Censorship is ‘vote of no-confidence in Malta’s maturity’
Malta cannot be compared to other European Union members states like the UK, Germany and Italy, because our country has ‘sound values and high morals’ which should not be lost.
So argued representatives of the Attorney General’s office last Wednesday, during the penultimate hearing in the appeal against a ban on Stitching – Anthony Nielsen’s award-winning drama, given a ‘14’ certificate in the UK, but deemed too ‘immoral’ and ‘obscene’ to be staged in Malta by the Film and Stage Classification Board.
Prof. Kenneth Wain, who lectures ethics at the University of Malta – and who was a witness in the original case which upheld the Censorship Board’s decision – argues that censorship laws like Malta’s are an indication of moral weakness rather than strength.
“The AG’s remark is unfortunate. It is both offensive to the other countries mentioned, as well as contradictory. If our society has such ‘sound values and high morals’, we don’t need draconian laws to protect it with. The fact that we have these laws means that the AG and others who sustain them have no confidence in the values and morality of the people.”
The ban on Stitching is one of a number of recent indications that Malta is tightening its traditionally rigid laws which set limitations of freedom of speech. The same AG’s office is currently appealing against the court’s acquittal of author Alex Vella Gera and editor Mark Camilleri. over the publication of an ‘obscene’ short story in a campus magazine in 2010.
If the verdict is overturned, both face the possibility of a prison sentence. Convictions have already been handed down by the courts over ‘religious’ costumes worn at carnival parties, among other ‘crimes’.
Is this a sign that Malta’s moral fibre is strengthening over time? According to Prof. Wain, the very opposite is true.

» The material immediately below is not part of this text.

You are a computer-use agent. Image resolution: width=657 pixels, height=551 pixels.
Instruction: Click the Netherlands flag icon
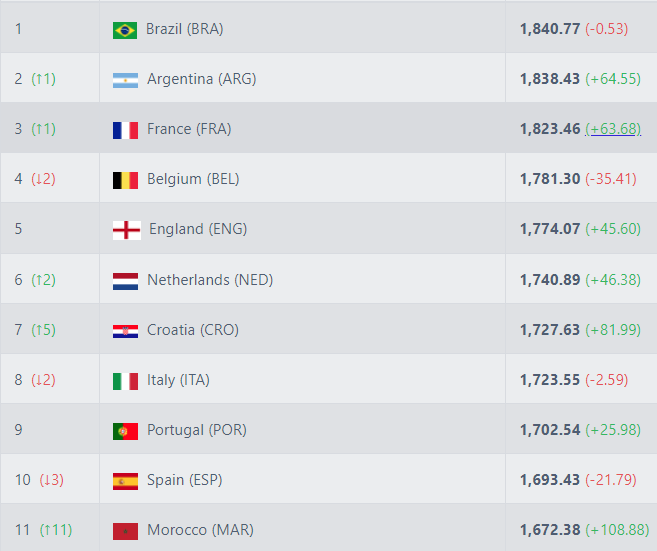(x=125, y=280)
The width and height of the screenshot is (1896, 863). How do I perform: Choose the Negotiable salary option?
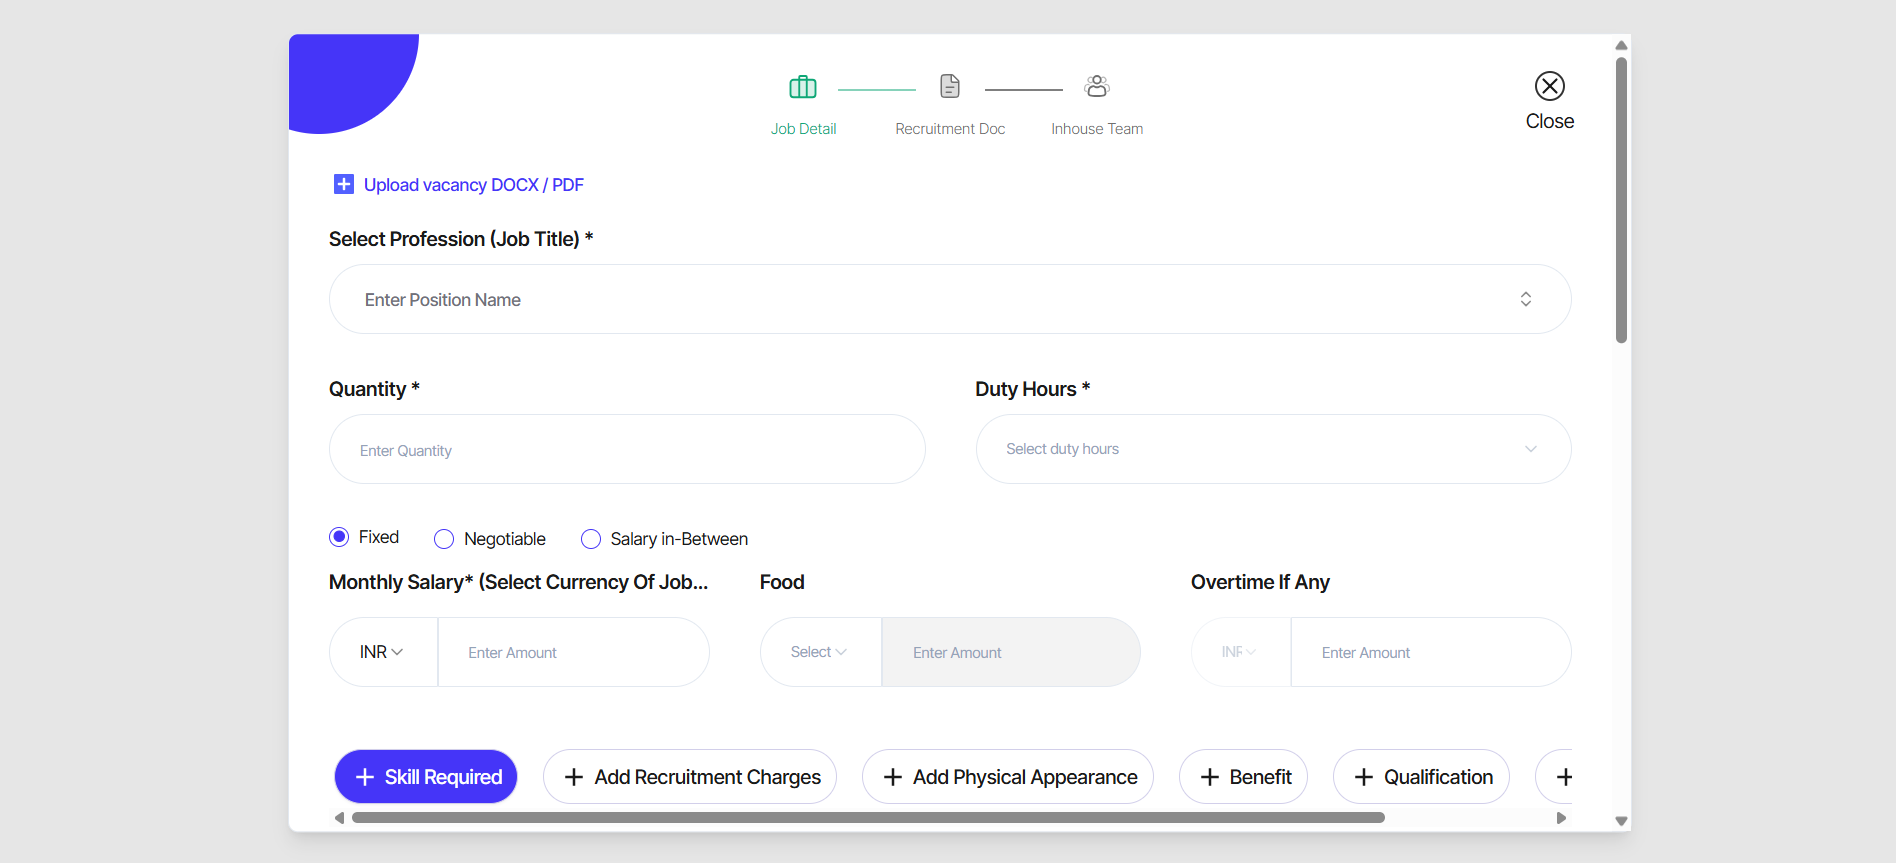point(444,539)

“Whatever is deemed to require protection is also deemed weak. Otherwise, by definition, it would not require protection,” he told MaltaToday. “Censorship laws for adults relegate them to the status of children, infantilise them. Those who justify such laws have no faith in the moral maturity of their society. One needs enforcement, and obedience to the law, only when one fears that people lack values and morals if left to themselves.”
Censorship, he adds, is a vote of no confidence in the maturity of the Maltese people.
“I think the AG has his argument the wrong way around: a society is morally weak that needs to protect its morality with draconian laws”.
The final hearing in the Stitching appeal will be held on 5 December. Producers Unifaun Theatre, together with director Chris Gatt, have already declared their intention to take the case to the European Court of Human Rights should the ban be upheld.